Pinikpikan is a chicken or duck dish from the mountains of the Cordillera region in the Philippines. As a tradition of the indigenous Igorot people, pinikpikan is prepared by beating a live chicken to death with a stick prior to cooking. The beating bruises the chicken's flesh by bringing blood to its surface, which is said to improve the flavour after cooking. The act of beating the chicken, while done in preparation of the dish, violates the Philippine Animal Welfare Act 1998, which includes the following provision:

It shall be unlawful for any person to torture any animal, to neglect to provide adequate care, sustenance or shelter, or maltreat any animal or to subject any dog or horse to dogfights or horsefights, kill or cause or procure to be tortured or deprived of adequate care, sustenance or shelter, or maltreat or use the same in research or experiments not expressly authorized by the Committee on Animal Welfare.
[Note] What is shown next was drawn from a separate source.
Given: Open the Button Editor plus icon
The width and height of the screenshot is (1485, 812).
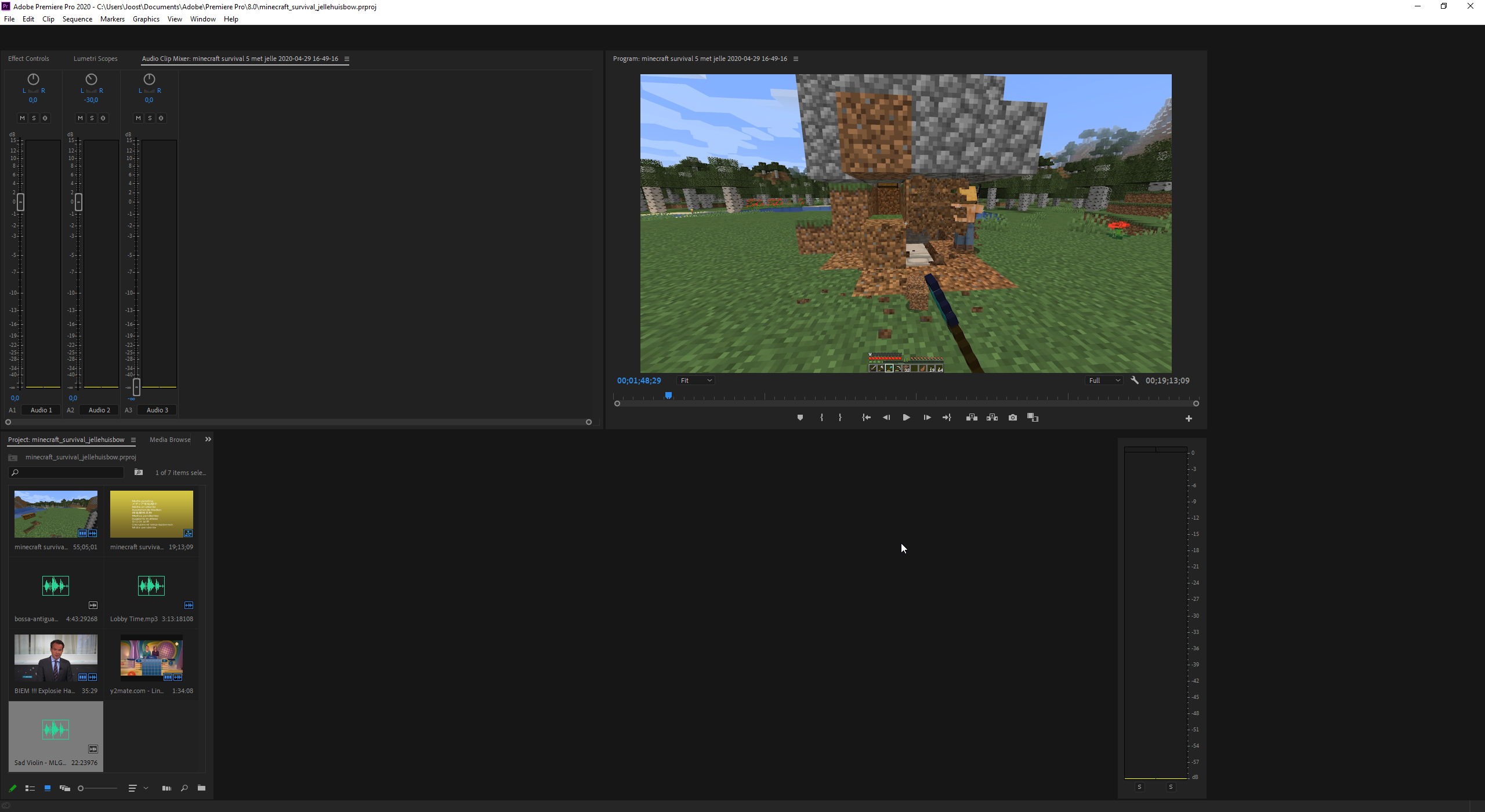Looking at the screenshot, I should point(1189,419).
Despite this, pinikpikan is still prepared, both in what some consider a more humane way, involving slitting the neck of the chicken or other fowl, and in the traditional way. For the Cordillerans, however, the exotic cuisine is a reminder and rite of cherished past, heritage, community, spirituality, and culture.

==Preparation==
The chicken used in pinikpikan can be prepared either in the traditional way or in the commercial way.

Traditionally, the process begins with praying over the chicken for favors from the Igorot god, Kabunian. The live chicken is then laid flat or hung by its feet. The individual who is preparing the chicken uses a stick to thoroughly beat the chicken's wings and neck without breaking the skin or the bones. This beating is where the name of the dish comes from, as "pikpik" means to beat lightly. Once the chicken is limp, a single hard blow to the back of its head or neck is used to end its life. As a humane gesture, the chicken's eyes may be checked to ensure its death before moving on to the next step. Next in the traditional method, an open flame is used to burn the chicken's feathers off, and any remaining feathers are then removed by hand. In the case of the traditional method, cutting up the chicken is a ritual process: an Igorot elder cuts up the chicken and examines its organs and bile to determine whether they augur well.

Commercially, a chicken is purchased from regular poultry dealers, who will prepare it to be used in the pinikpikan dish for an extra fee. The chicken is hung by its feet and briefly beaten with a stick. The feathers are then removed using a blowtorch.

Whether prepared traditionally or commercially, the chicken is placed in a pot to boil. Ginger is traditionally used for flavoring, and some prefer to add vegetables such as chayote, pechay, celery, or watercress. Those living in Benguet add etag (salted pork). However, some Igorots consider the addition of any ingredients beyond the chicken and ginger to be inauthentic. Because the chicken's feathers are burned off, pinikpikan has a subtle burnt or smoky taste.
Farm to Table's famous Chef JR Royol creation of ginataang pinikpikan, is an Igorot and Bicolano fusion of chicken, etag (smoked, cured or salted pork) and coconut milk.